What I'm learning is that, regardless of what some others may think, I haven't lost my faith.  I do experience God through faith in Christ -- not just because that is how I was raised, but because that is what I choose and what speaks to me.  Christianity is my "tradition," as the bishop said, but it is not my dogma.  I can see some of my ideas of God in other religious traditions.  I can see God in people who have no religion.  The way I experience God through Christianity may be very different from the way others do, and that is okay.  There are so many things about God that I freely admit I don't know or understand, and that is okay too.  We all make choices about what we believe, what pieces we have to keep in order to become better people and what we have to discard because it is an albatross to our faith.

Of all the ideas we can discard, I think the belief that we all have to experience God the same way should be the first to go.  God is a mystery and we do not own God.

Saturday, August 11, 2012

Tragedy

This week a friend from my hometown lost his six-year-old son in a horrific accident.  This is the second time in just a few years that someone I've known for a long time has had to bury a very young son.  Their families have been shattered by sudden tragedy.  Dear God.  My heart is broken and so full of pain for their loss.

I never know what are the words to say, what to write, what to hope, what to pray.  I wish I knew that what I did say helped, or at least wasn't wrong.  But these are incredibly selfish thoughts.  This is basically hoping that I get some kind of pass, some kind of reassurance that I haven't failed at sympathy, when I should really be focusing all my thoughts and energy away from me and toward those in the proverbial eye of the storm.

I do wish there were anything that could be done or said to help ease the pain and the suffering, yet I know there is really nothing anyone can do.  Their world will never be the same.  They will learn how to go on living, but there is no "healing" or "getting through" and especially no "getting past."
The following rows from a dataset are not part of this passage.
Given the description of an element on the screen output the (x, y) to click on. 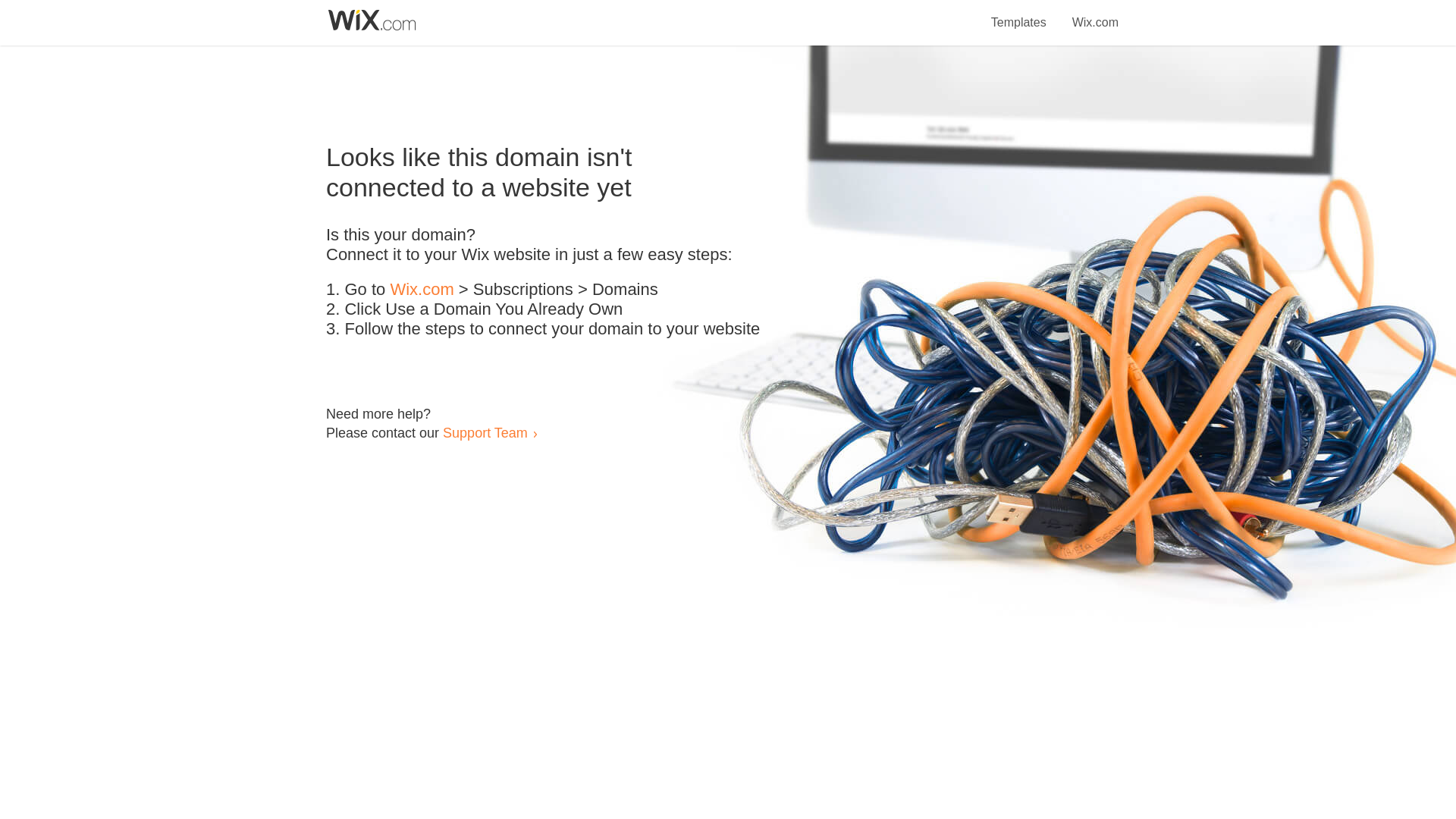
Wix.com (1095, 14)
Wix.com (421, 289)
Templates (1018, 14)
Support Team (484, 432)
Given the description of an element on the screen output the (x, y) to click on. 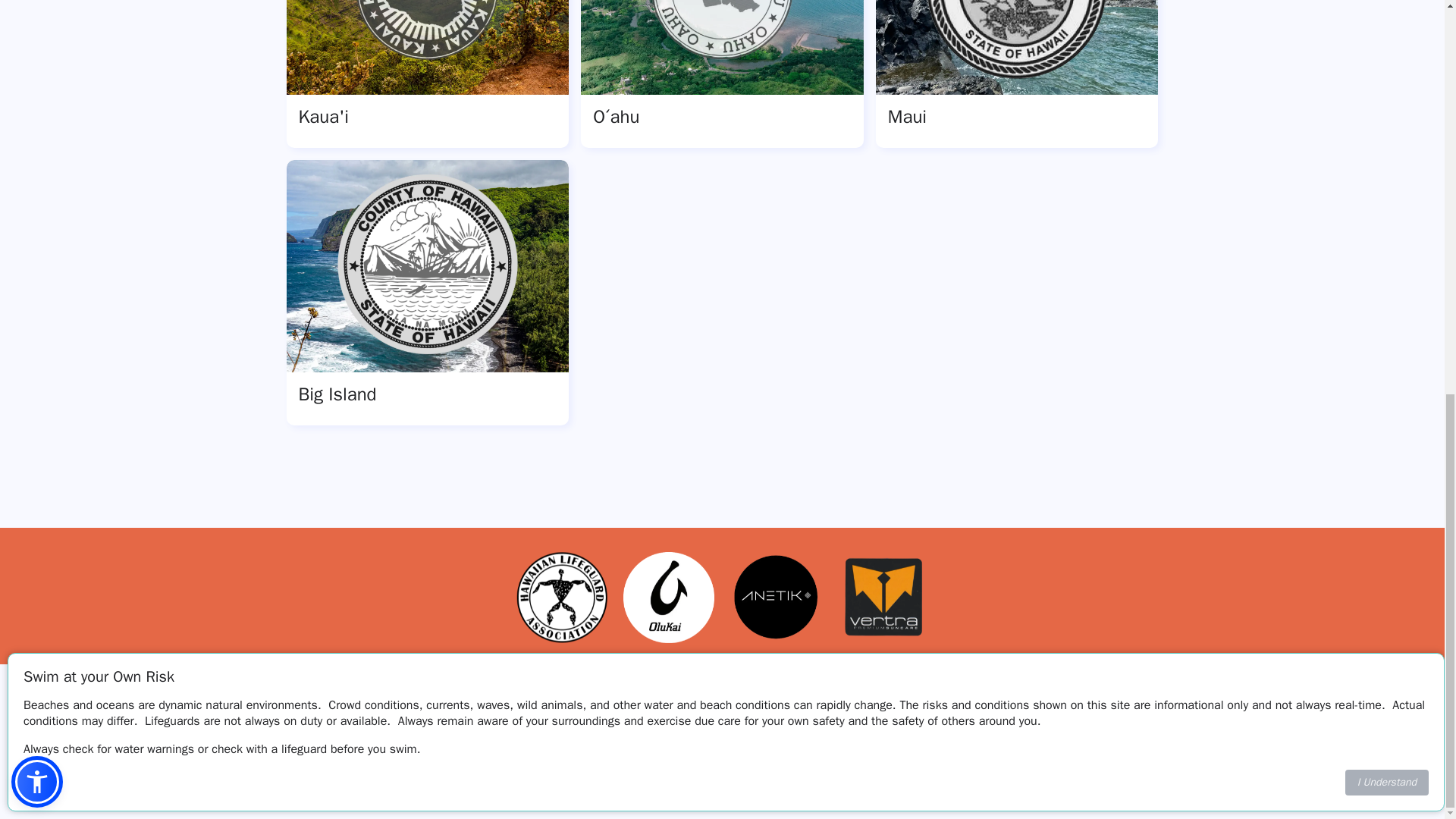
Terms of Service (530, 768)
Safe Beach Day (399, 760)
Request a beach (936, 768)
Maui (1017, 74)
I Understand (1386, 22)
Watchtower (388, 783)
My Alerts (831, 768)
Big Island (427, 292)
Kaua'I (427, 74)
Privacy Policy (640, 768)
Open Accessibility Menu (36, 22)
Cookie Policy (741, 768)
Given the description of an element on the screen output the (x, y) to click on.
Zeke, my friend's son, was riding his bike when he was killed.  My son Luke, only a couple months older than Zeke, learned to ride his bike the same day Zeke was struck.  As much as I want to be over the moon that Luke FINALLY did it on his own, my heart aches for my friend every time Luke rides his bike, or even mentions it.  I'm constantly aware of the things I've been taking for granted that are going to be like salt in the wound for Zeke's family, as each thing happens without him and with a gaping absence instead -- the first day of the school year, folding laundry and finding some of his clothes, taking his a favorite cup out of the dishwasher, an empty seat at the table, an empty bed, a family vacation -- the infinite list of all the things that make family life, now heinously lopsided by the absence of an integral part.

I hate it.  I. Hate. It.   I won't even ask "why?" and I certainly won't attempt to paper over the pain with stupid and meaningless clichés.  These are the times when life makes no sense.


P.S.  If you are reading this, any thoughts and/or prayers for Zeke's family and everyone else involved or affected would be appreciated.